The conversations slowed down. The engagement dropped off. And if I’m being honest, it forced me to see that some of those relationships only existed because of proximity and alignment in one area—not because there was depth outside of it.

That’s not easy to admit. And it definitely didn’t feel great.

But when I took a step back and looked at it without trying to fix it or force it, the truth was pretty simple: those relationships served me for a period of time. They just weren’t meant to grow with me into the next one.

That doesn’t make them bad. It just means they’re no longer mine to carry.

Keeping What’s Dead Doesn’t Help What’s Alive

Out on our land, we’ve had to make the same call with trees.

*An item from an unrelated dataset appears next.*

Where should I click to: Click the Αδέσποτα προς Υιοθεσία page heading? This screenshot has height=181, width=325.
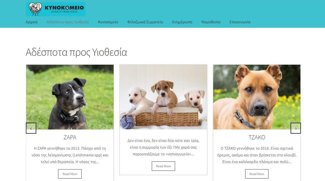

We’ve planted maples and fruit trees, and some of them didn’t survive the winter. We could leave them there, but they’re not growing, and they’re not contributing to anything around them. They’re just taking up space.

So we will pull them out.

Not because we did anything wrong. Not because we’re frustrated. But because keeping something that’s no longer alive doesn’t serve what is.

Your Brain Will Try to Talk You Out of This

There’s a reason it’s hard to let go, even when something clearly isn’t working.

Your brain is wired to keep you safe, not to help you grow. The amygdala—what I call the “critter brain”—prefers what’s familiar, even if it’s uncomfortable, over stepping into something unknown.

So we stay in situations that drain us. We keep relationships that feel one-sided. We hold onto ideas, identities, and expectations that don’t fit anymore, because at least we know what they feel like.

And without realizing it, we end up investing energy into something that isn’t capable of giving anything back.

When You’re Not Sure What to Do Next, This Helps

At some point, you have to decide to look at it honestly.

Not what it used to be. Not what you hoped it would become. Just what it is right now.

When you’re not sure what to do next, this helps:

  • Pause and call it what it is. Not the potential. Not what it was. What is this right now?

  • Decide if it’s temporary or complete. Does it need a boundary… or is it actually finished?

  • Create a little space. Step back enough to see clearly—less input, less energy, less overextending.

  • Expect resistance from your brain. That pull to go back? That’s normal. Familiar doesn’t mean aligned.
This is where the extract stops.